The central group of parishes and districts outside the “City”—and lying to the north and west of the “City,” consisted of St. Luke, Clerkenwell, Holborn, St. Giles’, the Strand, and St. Martin-in-the-Fields, with a population of close upon 288,000—about one-ninth of that of the metropolis. Already in four of these, under the influence of the economic forces already described, the population was decreasing. Every portion of this central group was densely populated, and it contained two of the most crowded of all the areas of the metropolis—the Strand, which stood highest, and St. Luke’s, which had “the questionable distinction” of being the second most densely populated parish. In St. Giles’, which was “amongst the oldest, most densely peopled, and most deteriorated portions of London,” the population in 1851 “did not appear capable of further increase, the district being incapable of expansion either by packing closer or by the addition of new houses.”
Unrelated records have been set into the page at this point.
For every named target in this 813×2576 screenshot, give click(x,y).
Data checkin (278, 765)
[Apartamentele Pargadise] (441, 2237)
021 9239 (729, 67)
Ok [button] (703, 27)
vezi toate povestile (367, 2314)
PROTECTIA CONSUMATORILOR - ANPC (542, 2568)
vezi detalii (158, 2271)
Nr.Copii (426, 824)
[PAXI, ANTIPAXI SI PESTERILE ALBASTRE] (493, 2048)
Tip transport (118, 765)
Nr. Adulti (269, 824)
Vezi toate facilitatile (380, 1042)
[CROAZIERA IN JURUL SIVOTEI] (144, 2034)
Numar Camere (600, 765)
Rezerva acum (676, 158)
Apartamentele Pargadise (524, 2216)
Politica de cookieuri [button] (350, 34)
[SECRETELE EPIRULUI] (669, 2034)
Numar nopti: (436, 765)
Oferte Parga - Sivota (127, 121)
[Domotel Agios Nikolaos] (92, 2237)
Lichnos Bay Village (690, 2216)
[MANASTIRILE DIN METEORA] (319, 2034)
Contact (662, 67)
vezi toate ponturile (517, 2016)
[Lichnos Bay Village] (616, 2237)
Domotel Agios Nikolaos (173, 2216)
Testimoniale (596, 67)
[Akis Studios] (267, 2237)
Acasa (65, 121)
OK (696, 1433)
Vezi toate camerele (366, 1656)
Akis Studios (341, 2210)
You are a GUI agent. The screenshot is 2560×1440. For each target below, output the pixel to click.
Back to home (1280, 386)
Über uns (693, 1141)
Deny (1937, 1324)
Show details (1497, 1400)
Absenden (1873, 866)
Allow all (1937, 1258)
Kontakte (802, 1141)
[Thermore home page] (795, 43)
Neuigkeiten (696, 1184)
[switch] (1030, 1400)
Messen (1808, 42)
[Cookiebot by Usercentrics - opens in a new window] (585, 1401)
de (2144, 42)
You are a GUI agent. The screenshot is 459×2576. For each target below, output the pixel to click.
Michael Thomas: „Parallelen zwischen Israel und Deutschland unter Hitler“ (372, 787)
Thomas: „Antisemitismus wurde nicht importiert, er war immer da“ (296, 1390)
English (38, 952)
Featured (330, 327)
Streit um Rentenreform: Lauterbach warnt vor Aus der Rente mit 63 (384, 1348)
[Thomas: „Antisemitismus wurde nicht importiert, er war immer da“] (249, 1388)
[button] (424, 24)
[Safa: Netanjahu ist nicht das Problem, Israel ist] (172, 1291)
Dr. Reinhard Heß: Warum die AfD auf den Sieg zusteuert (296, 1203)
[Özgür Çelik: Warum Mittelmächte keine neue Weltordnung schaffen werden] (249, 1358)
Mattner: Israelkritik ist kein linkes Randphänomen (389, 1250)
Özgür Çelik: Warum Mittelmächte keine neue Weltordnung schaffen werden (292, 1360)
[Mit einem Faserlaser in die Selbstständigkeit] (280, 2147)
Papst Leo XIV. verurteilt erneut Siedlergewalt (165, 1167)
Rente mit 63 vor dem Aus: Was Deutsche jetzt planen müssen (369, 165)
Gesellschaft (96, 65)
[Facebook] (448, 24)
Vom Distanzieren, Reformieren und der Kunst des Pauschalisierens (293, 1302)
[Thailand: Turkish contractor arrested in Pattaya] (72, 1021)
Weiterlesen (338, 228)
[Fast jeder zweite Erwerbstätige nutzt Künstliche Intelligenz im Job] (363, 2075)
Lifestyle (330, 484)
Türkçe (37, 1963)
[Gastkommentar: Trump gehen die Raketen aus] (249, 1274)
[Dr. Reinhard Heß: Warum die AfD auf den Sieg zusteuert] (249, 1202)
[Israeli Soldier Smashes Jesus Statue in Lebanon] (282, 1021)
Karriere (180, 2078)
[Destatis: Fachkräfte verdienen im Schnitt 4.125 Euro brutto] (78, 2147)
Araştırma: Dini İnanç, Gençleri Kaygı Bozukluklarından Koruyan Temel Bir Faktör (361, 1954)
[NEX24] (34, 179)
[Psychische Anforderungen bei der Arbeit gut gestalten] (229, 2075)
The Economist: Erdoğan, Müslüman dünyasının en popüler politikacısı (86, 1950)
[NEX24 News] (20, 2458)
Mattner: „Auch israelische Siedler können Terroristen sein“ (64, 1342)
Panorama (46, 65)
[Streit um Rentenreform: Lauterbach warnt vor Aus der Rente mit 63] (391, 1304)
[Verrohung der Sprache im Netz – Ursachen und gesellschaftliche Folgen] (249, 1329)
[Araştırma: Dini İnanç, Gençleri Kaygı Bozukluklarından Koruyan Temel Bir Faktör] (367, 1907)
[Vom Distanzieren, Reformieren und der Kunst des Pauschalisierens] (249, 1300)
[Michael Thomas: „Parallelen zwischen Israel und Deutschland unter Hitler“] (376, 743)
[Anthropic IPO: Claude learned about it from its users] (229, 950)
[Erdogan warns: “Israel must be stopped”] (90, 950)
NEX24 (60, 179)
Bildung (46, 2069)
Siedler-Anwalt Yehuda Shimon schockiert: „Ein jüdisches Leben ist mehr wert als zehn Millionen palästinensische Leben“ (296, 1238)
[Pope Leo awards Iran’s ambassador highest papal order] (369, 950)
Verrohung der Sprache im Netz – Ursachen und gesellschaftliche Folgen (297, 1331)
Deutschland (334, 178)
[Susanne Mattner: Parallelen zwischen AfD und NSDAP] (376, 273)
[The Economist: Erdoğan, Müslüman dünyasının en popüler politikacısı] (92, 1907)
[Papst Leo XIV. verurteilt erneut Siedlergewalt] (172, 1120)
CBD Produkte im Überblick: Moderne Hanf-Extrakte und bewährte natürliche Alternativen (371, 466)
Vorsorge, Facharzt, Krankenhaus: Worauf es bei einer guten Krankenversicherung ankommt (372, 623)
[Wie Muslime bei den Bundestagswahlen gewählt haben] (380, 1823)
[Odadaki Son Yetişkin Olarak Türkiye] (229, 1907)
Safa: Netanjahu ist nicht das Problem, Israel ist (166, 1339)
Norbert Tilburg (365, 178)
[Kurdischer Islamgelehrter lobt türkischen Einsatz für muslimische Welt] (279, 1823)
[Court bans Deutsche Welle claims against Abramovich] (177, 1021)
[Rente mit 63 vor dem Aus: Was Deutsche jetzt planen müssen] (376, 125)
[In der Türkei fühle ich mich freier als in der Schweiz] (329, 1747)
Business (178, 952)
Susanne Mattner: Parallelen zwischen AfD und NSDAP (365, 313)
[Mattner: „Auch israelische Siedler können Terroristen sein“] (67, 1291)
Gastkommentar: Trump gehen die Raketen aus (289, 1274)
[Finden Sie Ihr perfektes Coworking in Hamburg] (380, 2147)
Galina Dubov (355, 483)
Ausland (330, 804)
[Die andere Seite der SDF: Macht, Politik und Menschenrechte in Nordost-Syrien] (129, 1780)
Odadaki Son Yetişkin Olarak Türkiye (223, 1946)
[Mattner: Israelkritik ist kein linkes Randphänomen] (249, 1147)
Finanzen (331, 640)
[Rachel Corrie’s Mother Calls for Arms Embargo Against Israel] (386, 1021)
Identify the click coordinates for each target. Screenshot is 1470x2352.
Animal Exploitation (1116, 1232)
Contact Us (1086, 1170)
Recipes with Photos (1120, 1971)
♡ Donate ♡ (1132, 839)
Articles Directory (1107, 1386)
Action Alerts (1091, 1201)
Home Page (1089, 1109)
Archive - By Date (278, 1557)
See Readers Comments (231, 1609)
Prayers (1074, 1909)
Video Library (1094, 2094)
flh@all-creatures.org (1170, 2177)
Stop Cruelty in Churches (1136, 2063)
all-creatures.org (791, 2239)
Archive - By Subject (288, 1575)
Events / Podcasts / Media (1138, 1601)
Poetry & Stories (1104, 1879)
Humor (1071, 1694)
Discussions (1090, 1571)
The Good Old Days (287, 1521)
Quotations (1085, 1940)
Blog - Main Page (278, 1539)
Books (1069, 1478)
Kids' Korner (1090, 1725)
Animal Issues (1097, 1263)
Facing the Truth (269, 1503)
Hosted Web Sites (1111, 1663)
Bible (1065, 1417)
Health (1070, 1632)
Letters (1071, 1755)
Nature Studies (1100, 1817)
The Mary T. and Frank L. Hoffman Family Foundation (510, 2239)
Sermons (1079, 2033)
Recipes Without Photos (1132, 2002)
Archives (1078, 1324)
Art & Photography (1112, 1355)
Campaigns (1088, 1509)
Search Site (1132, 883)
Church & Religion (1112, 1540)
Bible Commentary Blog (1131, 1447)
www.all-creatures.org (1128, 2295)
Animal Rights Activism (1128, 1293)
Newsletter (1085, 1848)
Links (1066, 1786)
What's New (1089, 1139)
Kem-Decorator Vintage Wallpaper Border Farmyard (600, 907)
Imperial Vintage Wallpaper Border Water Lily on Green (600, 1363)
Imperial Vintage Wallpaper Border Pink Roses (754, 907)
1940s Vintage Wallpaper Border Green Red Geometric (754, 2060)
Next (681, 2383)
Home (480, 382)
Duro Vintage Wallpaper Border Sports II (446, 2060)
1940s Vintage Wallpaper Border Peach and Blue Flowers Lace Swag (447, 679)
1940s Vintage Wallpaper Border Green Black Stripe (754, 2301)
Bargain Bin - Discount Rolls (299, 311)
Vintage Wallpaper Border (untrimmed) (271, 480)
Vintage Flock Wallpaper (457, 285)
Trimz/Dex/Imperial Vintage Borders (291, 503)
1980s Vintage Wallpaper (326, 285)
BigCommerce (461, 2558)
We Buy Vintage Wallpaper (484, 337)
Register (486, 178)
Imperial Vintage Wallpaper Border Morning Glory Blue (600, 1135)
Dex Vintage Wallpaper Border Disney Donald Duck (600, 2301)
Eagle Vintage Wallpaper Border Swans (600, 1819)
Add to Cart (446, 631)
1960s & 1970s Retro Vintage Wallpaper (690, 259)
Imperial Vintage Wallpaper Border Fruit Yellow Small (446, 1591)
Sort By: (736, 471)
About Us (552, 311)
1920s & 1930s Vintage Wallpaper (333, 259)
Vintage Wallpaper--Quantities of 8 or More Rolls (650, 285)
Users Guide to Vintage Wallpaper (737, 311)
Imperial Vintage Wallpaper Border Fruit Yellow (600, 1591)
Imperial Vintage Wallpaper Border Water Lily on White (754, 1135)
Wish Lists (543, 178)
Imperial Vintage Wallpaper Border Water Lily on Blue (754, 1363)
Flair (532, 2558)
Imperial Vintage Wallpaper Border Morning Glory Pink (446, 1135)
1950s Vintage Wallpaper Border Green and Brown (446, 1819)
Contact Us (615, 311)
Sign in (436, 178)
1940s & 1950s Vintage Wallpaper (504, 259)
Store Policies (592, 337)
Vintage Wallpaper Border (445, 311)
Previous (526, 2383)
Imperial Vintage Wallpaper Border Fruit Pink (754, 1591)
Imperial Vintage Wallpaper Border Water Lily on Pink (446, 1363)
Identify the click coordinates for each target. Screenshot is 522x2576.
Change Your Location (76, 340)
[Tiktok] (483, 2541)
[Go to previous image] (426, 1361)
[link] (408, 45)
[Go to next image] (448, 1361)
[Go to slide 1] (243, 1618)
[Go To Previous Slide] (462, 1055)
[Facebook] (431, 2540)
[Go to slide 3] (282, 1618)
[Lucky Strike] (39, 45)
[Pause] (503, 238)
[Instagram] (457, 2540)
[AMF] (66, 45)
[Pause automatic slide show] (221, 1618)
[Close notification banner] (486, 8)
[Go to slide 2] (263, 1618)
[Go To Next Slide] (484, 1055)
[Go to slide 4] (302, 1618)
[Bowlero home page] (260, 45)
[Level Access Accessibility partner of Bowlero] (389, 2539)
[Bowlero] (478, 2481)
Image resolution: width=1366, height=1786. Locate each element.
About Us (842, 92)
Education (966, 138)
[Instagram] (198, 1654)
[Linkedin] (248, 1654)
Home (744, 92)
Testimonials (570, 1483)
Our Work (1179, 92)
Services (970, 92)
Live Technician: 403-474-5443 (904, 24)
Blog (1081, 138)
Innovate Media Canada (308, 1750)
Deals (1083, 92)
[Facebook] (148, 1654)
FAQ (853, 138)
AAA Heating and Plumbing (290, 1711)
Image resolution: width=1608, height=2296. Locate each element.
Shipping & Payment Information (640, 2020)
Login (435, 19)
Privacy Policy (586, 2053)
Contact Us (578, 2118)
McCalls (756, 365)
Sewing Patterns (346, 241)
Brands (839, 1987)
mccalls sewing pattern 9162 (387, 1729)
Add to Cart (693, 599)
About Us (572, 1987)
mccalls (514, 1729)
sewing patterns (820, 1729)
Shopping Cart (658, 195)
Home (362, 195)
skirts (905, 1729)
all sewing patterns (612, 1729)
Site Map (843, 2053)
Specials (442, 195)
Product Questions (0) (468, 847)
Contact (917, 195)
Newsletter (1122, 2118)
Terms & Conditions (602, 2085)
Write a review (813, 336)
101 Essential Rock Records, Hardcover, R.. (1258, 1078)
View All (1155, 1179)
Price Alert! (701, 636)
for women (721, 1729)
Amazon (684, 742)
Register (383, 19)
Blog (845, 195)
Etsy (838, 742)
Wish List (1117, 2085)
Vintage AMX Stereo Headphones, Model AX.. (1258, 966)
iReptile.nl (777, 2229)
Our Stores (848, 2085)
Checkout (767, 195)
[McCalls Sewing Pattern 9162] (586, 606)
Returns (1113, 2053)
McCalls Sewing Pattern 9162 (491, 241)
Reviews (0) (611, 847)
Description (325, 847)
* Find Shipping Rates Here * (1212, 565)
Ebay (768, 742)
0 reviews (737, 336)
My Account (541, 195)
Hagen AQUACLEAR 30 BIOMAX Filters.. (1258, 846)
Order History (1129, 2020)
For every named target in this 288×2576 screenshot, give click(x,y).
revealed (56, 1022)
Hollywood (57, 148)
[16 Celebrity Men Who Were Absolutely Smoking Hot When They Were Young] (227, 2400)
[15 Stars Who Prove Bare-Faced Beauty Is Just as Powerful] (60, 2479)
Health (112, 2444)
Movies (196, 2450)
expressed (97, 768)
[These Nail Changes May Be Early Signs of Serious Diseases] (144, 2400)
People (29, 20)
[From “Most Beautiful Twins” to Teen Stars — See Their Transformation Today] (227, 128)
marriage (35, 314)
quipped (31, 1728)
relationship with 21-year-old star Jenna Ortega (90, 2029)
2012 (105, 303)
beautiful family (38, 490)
The eastern group consisted of the parishes or districts of Shoreditch, Whitechapel, Bethnal Green, Mile-End-Old-Town, St. George-in-the-East, Limehouse, and Poplar.
In Whitechapel the population was stationary; in all the others increasing.
The northern group of parishes and districts consisted of Hackney, Islington, St. Pancras, St. Marylebone, and Hampstead.
In every one of these the population was on the increase, slightly in St. Marylebone, very rapidly in most of them, notably so in St. Pancras and Islington.